Sad story that happens much too often. Mother becomes ill, and after a long battle, dies. Father begins turning to his eldest daughter for love, getting more and more inappropriate until he's sexually abusing her.
The difference in this story is that the daughter had her father killed.
It's difficult to feel any sympathy for her father, James Pierson. Even if he didn't sexually abuse his daughter, this was a man who shot sparrows when he was bored, and beat his wife and children regularly. His wife's kidneys failed because of his recurrent beatings. He was a monster, and his overly doting mother didn't help matters. His mother was actually proud of the fact that her son's daughter and wife were "jealous" of her strangely close relationship with her son. She sounded like the mother-in-law from hell.

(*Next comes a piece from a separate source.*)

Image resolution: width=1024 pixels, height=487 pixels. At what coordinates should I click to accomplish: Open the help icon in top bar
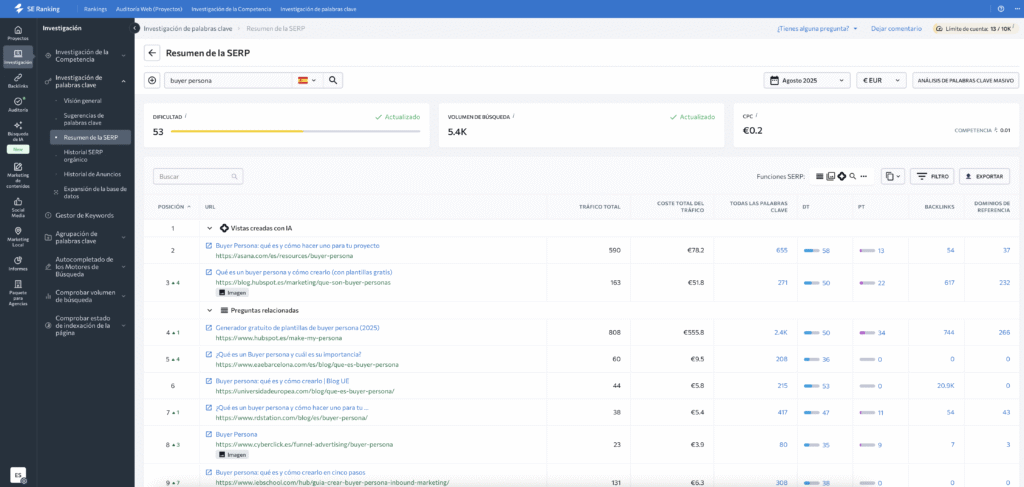pyautogui.click(x=1001, y=8)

"Why didn't you tell anyone?" People hammered that question at the daughter over and over again, with no acknowledgement of how shameful and embarrassing that revelation would have been for a teenager. In spite of the fact that dozens of adult witnesses admitted they suspected the truth and did NOTHING. In spite of the fact that Cheryl's own grandmother didn't believe her. How sad that Cheryl's abuse--not her actions because of it--was the most questioned part of her story. Why on earth would she lie about such a terrible, embarrassing thing?
I hope Cheryl Pierson was able to live in peace after the dust settled. Shame on the adults who did nothing to help her. The only person who tried was another teenager.

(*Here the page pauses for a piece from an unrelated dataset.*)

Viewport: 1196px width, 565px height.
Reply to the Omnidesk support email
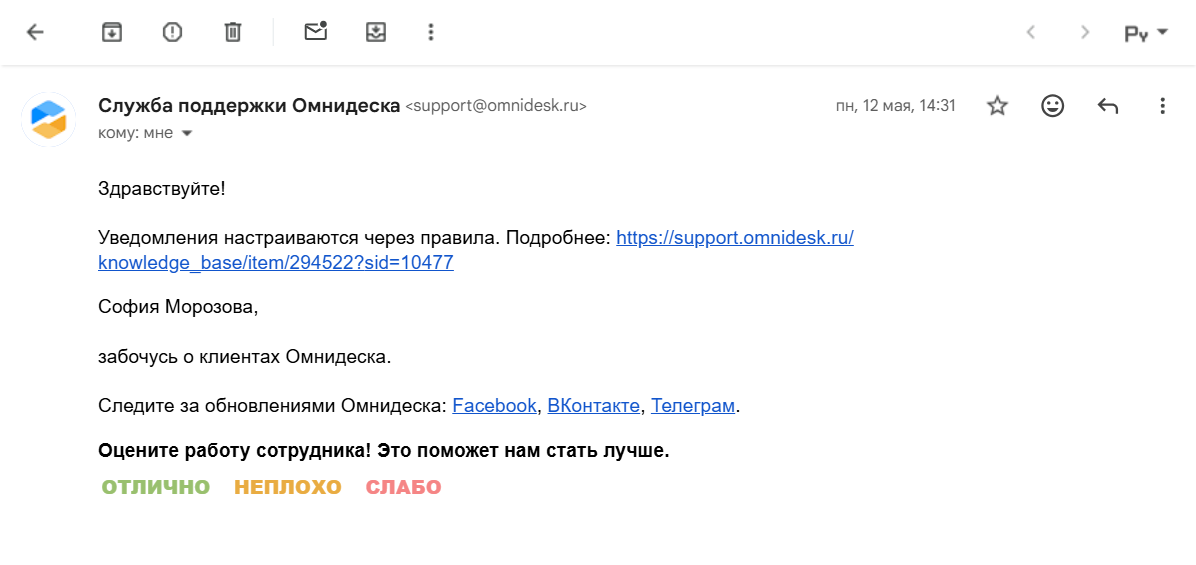[1107, 106]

A cultural taboo that reaches around the world is incest.......an unspeakable crime which ruins the lives of all concerned. This book tells the story of a young girl who murders her father or, rather, has him murdered, and the trial that resulted. According to the young woman, her father had been sexually molesting her for several years and was now turning his attention to her younger sister. In order to protect her sister, she engaged the help of a high school friend to shoot her father. Why he agreed to commit murder is part of the questions raised, as well as the veracity of the girl's story.
The community and family were split as to what really happened and the statements by the young woman and her friends contradicted each other and kept shifting. It leaves the reader wondering if the incest actually occurred or was it a spoiled daughter's spite against her father for unknown reasons. It is a disturbing and unpleasant tale and the author spends just a bit too much time on the pretrial and trial. This book is not for everyone.

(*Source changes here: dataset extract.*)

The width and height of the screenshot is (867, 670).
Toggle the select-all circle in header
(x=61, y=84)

Poorly written with grammar and spelling mistakes. Details are confusing and limited in areas. Names get switched around with no clarification. Dates and ages seem to get mixed up. The story is heartbreaking and it shows how the justice system and communities often fail to help victims of childhood abuse.
I love true crime, I do. This wasn't one of my favorite of the genre though.
I disliked a few things:
I hated how we had to learn the geneology of both cheryl fathers side of the family, and also their mother. I realize the author was trying to give a dynamic of what made them the way they were, but I think it fell flat, because I think back on what I read, and was just like, why do I care that his grandmother cheated on his grandfather, or whoever it was?
I hated how it would jump time frames, one paragraph would be a long huge rambling geneology of his family the next paragraph would be some sort of story of something in the not so distant past, then the next would jump to a different character and what he was doing at the time of the murder, it got confusing sometimes.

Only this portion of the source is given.